> What you should do:
From the entries below, gather each line containing the word "agent".

──────────

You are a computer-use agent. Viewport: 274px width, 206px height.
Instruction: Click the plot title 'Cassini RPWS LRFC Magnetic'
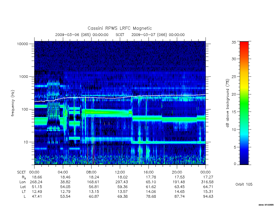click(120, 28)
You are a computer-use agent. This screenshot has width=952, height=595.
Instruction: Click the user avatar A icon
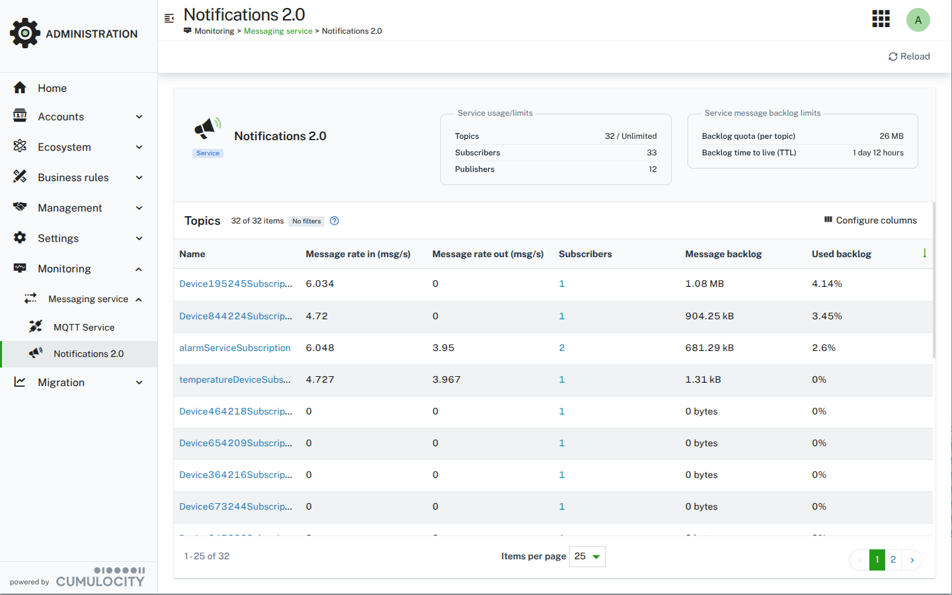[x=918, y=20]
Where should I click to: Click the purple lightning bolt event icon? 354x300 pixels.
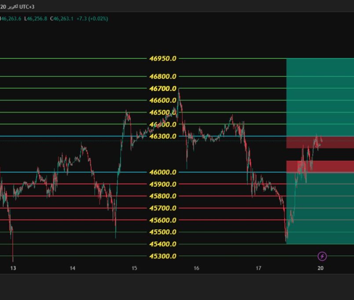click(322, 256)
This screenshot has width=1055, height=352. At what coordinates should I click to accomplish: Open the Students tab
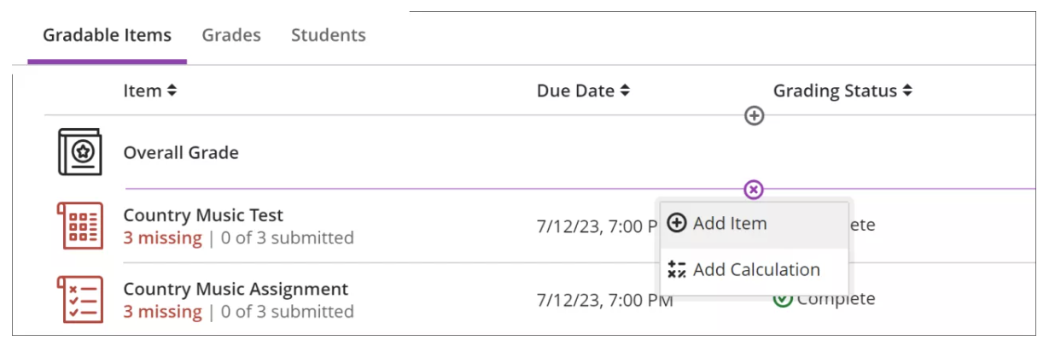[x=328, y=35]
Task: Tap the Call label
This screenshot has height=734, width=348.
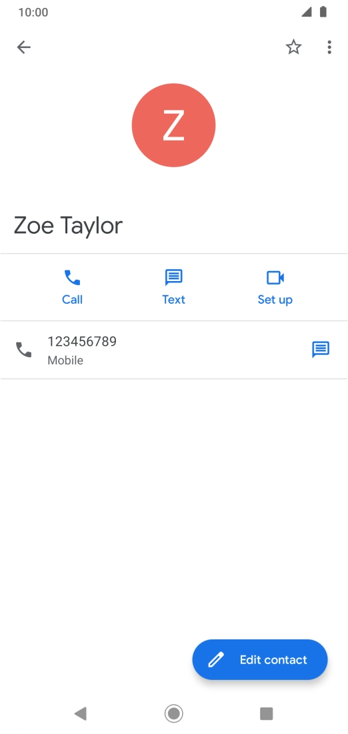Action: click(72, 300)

──────────

> Problem solution:
You are a computer-use agent. Viewport: 274px width, 206px height.
You are a computer-use agent. This screenshot has width=952, height=595.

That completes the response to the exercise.